◆ Task statement ◆
All of the data below is to be written out again exactly.

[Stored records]

- Opening Delimiter -

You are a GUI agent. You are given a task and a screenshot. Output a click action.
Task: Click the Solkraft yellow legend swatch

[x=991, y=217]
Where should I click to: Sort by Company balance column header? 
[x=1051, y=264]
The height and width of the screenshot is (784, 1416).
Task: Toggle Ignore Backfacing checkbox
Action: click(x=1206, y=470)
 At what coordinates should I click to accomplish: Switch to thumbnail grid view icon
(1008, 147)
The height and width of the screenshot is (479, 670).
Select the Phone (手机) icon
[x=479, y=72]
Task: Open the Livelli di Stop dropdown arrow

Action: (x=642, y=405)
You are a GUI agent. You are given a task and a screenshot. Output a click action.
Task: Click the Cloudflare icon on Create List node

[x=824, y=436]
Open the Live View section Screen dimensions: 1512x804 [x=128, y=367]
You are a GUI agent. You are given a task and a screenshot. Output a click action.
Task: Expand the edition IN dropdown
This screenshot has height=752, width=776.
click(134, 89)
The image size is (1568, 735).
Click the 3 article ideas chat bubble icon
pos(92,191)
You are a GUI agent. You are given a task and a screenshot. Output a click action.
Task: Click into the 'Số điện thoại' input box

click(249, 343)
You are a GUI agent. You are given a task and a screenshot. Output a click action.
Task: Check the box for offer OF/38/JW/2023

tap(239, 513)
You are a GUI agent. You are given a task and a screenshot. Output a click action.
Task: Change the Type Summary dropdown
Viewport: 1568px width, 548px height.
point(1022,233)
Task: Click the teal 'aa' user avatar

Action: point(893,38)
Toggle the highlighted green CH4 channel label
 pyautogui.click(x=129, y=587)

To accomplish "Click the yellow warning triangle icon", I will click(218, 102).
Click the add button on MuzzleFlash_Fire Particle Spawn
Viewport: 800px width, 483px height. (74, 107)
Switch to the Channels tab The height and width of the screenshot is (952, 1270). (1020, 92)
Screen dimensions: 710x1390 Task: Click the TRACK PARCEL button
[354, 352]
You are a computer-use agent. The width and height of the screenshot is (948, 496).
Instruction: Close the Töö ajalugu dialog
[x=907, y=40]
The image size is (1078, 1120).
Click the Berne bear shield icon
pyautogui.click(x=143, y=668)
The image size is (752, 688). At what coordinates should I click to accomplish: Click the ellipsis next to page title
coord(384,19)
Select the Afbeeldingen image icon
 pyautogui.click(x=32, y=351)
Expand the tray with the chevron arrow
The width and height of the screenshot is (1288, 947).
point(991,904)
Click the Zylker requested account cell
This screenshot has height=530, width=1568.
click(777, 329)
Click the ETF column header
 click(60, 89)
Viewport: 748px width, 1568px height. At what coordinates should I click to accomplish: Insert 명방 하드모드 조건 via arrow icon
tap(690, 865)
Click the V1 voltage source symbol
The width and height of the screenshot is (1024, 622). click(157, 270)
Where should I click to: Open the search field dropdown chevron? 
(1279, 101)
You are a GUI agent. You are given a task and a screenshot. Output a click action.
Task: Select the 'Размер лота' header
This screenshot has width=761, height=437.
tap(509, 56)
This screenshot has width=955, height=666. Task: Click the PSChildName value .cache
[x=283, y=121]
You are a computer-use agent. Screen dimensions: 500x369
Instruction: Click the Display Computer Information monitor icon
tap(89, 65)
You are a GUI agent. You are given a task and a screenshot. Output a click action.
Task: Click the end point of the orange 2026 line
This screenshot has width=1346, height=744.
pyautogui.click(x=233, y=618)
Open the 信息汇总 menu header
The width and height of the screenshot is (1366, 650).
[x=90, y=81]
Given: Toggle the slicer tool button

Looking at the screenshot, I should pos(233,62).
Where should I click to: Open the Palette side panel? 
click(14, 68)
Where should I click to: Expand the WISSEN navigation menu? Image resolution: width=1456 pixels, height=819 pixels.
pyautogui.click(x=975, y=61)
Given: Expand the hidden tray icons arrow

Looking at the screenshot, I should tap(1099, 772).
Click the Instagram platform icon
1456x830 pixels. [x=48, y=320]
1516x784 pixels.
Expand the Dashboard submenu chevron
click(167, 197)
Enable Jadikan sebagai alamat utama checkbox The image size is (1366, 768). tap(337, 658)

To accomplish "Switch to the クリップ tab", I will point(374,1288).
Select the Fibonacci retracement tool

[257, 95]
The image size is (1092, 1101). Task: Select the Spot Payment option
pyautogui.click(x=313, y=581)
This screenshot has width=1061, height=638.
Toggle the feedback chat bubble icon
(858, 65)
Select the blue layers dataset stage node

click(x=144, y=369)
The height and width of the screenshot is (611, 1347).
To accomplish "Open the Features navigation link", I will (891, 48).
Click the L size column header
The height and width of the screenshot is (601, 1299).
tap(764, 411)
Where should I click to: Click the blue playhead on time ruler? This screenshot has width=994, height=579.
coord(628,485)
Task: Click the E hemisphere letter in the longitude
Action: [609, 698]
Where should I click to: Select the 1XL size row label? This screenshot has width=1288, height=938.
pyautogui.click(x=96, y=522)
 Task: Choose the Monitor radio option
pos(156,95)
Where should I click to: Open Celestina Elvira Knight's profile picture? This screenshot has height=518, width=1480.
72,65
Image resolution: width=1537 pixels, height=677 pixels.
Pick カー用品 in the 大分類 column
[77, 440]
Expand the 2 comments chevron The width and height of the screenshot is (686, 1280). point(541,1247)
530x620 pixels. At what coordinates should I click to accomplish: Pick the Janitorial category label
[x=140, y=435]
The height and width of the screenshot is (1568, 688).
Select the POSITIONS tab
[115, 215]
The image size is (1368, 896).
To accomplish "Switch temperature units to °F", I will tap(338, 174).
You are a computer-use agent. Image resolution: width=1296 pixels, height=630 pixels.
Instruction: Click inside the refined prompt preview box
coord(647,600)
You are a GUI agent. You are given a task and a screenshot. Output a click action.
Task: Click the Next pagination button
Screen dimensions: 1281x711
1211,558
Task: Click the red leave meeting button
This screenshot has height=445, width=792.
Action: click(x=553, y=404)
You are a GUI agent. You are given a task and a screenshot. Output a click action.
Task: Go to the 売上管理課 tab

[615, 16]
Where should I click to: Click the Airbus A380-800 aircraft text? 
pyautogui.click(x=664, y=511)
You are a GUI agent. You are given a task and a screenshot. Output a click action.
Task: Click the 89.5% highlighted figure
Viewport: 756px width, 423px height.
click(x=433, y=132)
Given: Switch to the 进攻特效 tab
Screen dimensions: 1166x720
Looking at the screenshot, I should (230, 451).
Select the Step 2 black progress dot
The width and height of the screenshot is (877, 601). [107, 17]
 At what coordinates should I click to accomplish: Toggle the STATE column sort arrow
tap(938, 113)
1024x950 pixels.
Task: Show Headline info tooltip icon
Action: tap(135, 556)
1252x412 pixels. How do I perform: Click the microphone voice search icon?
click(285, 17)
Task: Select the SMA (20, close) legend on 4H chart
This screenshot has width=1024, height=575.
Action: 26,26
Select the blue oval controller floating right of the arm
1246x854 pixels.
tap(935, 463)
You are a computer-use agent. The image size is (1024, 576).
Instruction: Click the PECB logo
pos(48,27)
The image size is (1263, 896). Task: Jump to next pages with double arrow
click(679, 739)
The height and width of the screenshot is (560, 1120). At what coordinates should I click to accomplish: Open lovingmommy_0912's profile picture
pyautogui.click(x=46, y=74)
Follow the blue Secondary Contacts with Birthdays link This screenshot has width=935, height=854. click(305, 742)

- Closing Delimiter -

◆ Solution to this problem ◆
You are a GUI agent. You are given a task and a screenshot. Output a click action.
Task: Click the Solkraft yellow legend swatch

[x=991, y=217]
Where should I click to: Sort by Company balance column header? 
[x=1051, y=264]
The height and width of the screenshot is (784, 1416).
Task: Toggle Ignore Backfacing checkbox
Action: click(x=1206, y=470)
 At what coordinates should I click to accomplish: Switch to thumbnail grid view icon
(1008, 147)
The height and width of the screenshot is (479, 670).
Select the Phone (手机) icon
[x=479, y=72]
Task: Open the Livelli di Stop dropdown arrow

Action: (x=642, y=405)
You are a GUI agent. You are given a task and a screenshot. Output a click action.
Task: Click the Cloudflare icon on Create List node

[x=824, y=436]
Open the Live View section Screen dimensions: 1512x804 [x=128, y=367]
You are a GUI agent. You are given a task and a screenshot. Output a click action.
Task: Expand the edition IN dropdown
This screenshot has height=752, width=776.
click(134, 89)
The image size is (1568, 735).
Click the 3 article ideas chat bubble icon
pos(92,191)
You are a GUI agent. You are given a task and a screenshot. Output a click action.
Task: Click into the 'Số điện thoại' input box

click(249, 343)
You are a GUI agent. You are given a task and a screenshot. Output a click action.
Task: Check the box for offer OF/38/JW/2023

tap(239, 513)
You are a GUI agent. You are given a task and a screenshot. Output a click action.
Task: Change the Type Summary dropdown
Viewport: 1568px width, 548px height.
point(1022,233)
Task: Click the teal 'aa' user avatar

Action: point(893,38)
Toggle the highlighted green CH4 channel label
 pyautogui.click(x=129, y=587)

To accomplish "Click the yellow warning triangle icon", I will click(218, 102).
Click the add button on MuzzleFlash_Fire Particle Spawn
Viewport: 800px width, 483px height. (74, 107)
Switch to the Channels tab The height and width of the screenshot is (952, 1270). (1020, 92)
Screen dimensions: 710x1390 Task: Click the TRACK PARCEL button
[354, 352]
You are a computer-use agent. The width and height of the screenshot is (948, 496).
Instruction: Close the Töö ajalugu dialog
[x=907, y=40]
The image size is (1078, 1120).
Click the Berne bear shield icon
pyautogui.click(x=143, y=668)
The image size is (752, 688). At what coordinates should I click to accomplish: Click the ellipsis next to page title
coord(384,19)
Select the Afbeeldingen image icon
 pyautogui.click(x=32, y=351)
Expand the tray with the chevron arrow
The width and height of the screenshot is (1288, 947).
point(991,904)
Click the Zylker requested account cell
This screenshot has height=530, width=1568.
click(777, 329)
Click the ETF column header
 click(60, 89)
Viewport: 748px width, 1568px height. At what coordinates should I click to accomplish: Insert 명방 하드모드 조건 via arrow icon
tap(690, 865)
Click the V1 voltage source symbol
The width and height of the screenshot is (1024, 622). click(157, 270)
Where should I click to: Open the search field dropdown chevron? 
(1279, 101)
You are a GUI agent. You are given a task and a screenshot. Output a click action.
Task: Select the 'Размер лота' header
This screenshot has width=761, height=437.
tap(509, 56)
This screenshot has width=955, height=666. Task: Click the PSChildName value .cache
[x=283, y=121]
You are a computer-use agent. Screen dimensions: 500x369
Instruction: Click the Display Computer Information monitor icon
tap(89, 65)
You are a GUI agent. You are given a task and a screenshot. Output a click action.
Task: Click the end point of the orange 2026 line
This screenshot has width=1346, height=744.
pyautogui.click(x=233, y=618)
Open the 信息汇总 menu header
The width and height of the screenshot is (1366, 650).
[x=90, y=81]
Given: Toggle the slicer tool button

Looking at the screenshot, I should pos(233,62).
Where should I click to: Open the Palette side panel? 
click(14, 68)
Where should I click to: Expand the WISSEN navigation menu? Image resolution: width=1456 pixels, height=819 pixels.
pyautogui.click(x=975, y=61)
Given: Expand the hidden tray icons arrow

Looking at the screenshot, I should tap(1099, 772).
Click the Instagram platform icon
1456x830 pixels. [x=48, y=320]
1516x784 pixels.
Expand the Dashboard submenu chevron
click(167, 197)
Enable Jadikan sebagai alamat utama checkbox The image size is (1366, 768). tap(337, 658)

To accomplish "Switch to the クリップ tab", I will point(374,1288).
Select the Fibonacci retracement tool

[257, 95]
The image size is (1092, 1101). Task: Select the Spot Payment option
pyautogui.click(x=313, y=581)
This screenshot has width=1061, height=638.
Toggle the feedback chat bubble icon
(858, 65)
Select the blue layers dataset stage node

click(x=144, y=369)
The height and width of the screenshot is (611, 1347).
To accomplish "Open the Features navigation link", I will (891, 48).
Click the L size column header
The height and width of the screenshot is (601, 1299).
tap(764, 411)
Where should I click to: Click the blue playhead on time ruler? This screenshot has width=994, height=579.
coord(628,485)
Task: Click the E hemisphere letter in the longitude
Action: [609, 698]
Where should I click to: Select the 1XL size row label? This screenshot has width=1288, height=938.
pyautogui.click(x=96, y=522)
 Task: Choose the Monitor radio option
pos(156,95)
Where should I click to: Open Celestina Elvira Knight's profile picture? This screenshot has height=518, width=1480.
72,65
Image resolution: width=1537 pixels, height=677 pixels.
Pick カー用品 in the 大分類 column
[77, 440]
Expand the 2 comments chevron The width and height of the screenshot is (686, 1280). point(541,1247)
530x620 pixels. At what coordinates should I click to accomplish: Pick the Janitorial category label
[x=140, y=435]
The height and width of the screenshot is (1568, 688).
Select the POSITIONS tab
[115, 215]
The image size is (1368, 896).
To accomplish "Switch temperature units to °F", I will tap(338, 174).
You are a computer-use agent. Image resolution: width=1296 pixels, height=630 pixels.
Instruction: Click inside the refined prompt preview box
coord(647,600)
You are a GUI agent. You are given a task and a screenshot. Output a click action.
Task: Click the Next pagination button
Screen dimensions: 1281x711
1211,558
Task: Click the red leave meeting button
This screenshot has height=445, width=792.
Action: click(x=553, y=404)
You are a GUI agent. You are given a task and a screenshot. Output a click action.
Task: Go to the 売上管理課 tab

[615, 16]
Where should I click to: Click the Airbus A380-800 aircraft text? 
pyautogui.click(x=664, y=511)
You are a GUI agent. You are given a task and a screenshot. Output a click action.
Task: Click the 89.5% highlighted figure
Viewport: 756px width, 423px height.
click(x=433, y=132)
Given: Switch to the 进攻特效 tab
Screen dimensions: 1166x720
Looking at the screenshot, I should (230, 451).
Select the Step 2 black progress dot
The width and height of the screenshot is (877, 601). [107, 17]
 At what coordinates should I click to accomplish: Toggle the STATE column sort arrow
tap(938, 113)
1024x950 pixels.
Task: Show Headline info tooltip icon
Action: tap(135, 556)
1252x412 pixels. How do I perform: Click the microphone voice search icon?
click(285, 17)
Task: Select the SMA (20, close) legend on 4H chart
This screenshot has width=1024, height=575.
Action: 26,26
Select the blue oval controller floating right of the arm
1246x854 pixels.
tap(935, 463)
You are a computer-use agent. The image size is (1024, 576).
Instruction: Click the PECB logo
pos(48,27)
The image size is (1263, 896). Task: Jump to next pages with double arrow
click(679, 739)
The height and width of the screenshot is (560, 1120). At what coordinates should I click to accomplish: Open lovingmommy_0912's profile picture
pyautogui.click(x=46, y=74)
Follow the blue Secondary Contacts with Birthdays link This screenshot has width=935, height=854. click(305, 742)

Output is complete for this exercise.